### WORK INSTRUCTION
Your task is to copy the lines of the data below from the line holding "[CEDAR 1] (100, 294)" through the line holding "[CEDAR 6] (100, 1269)", inclusive, exactly and with nothing added.

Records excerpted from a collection

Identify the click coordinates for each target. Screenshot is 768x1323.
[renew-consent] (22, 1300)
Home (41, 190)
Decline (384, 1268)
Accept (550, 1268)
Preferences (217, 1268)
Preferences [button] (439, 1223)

---

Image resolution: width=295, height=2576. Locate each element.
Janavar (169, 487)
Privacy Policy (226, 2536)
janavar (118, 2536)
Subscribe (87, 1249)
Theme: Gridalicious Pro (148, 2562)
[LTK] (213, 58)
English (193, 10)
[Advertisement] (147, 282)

--

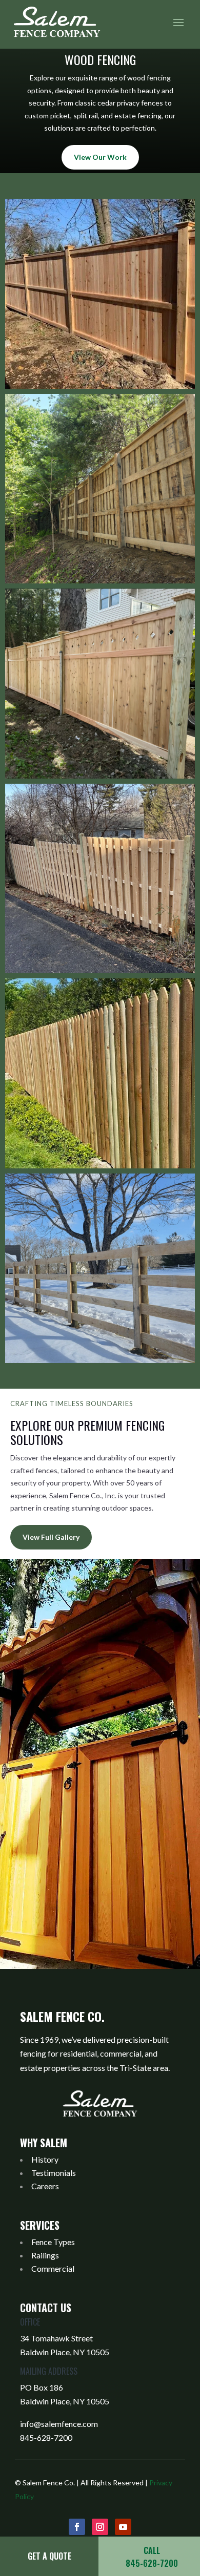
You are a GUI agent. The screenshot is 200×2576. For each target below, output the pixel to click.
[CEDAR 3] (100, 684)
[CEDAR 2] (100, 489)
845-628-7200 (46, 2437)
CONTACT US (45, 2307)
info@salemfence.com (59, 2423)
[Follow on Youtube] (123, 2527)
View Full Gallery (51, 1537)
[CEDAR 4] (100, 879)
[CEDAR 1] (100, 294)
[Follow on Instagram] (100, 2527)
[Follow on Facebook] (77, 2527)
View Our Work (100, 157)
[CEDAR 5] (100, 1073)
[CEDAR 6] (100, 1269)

### PROBLEM SOLUTION
[CEDAR 1] (100, 294)
[Follow on Instagram] (100, 2527)
[Follow on Facebook] (77, 2527)
View Our Work (100, 157)
[CEDAR 5] (100, 1073)
[CEDAR 6] (100, 1269)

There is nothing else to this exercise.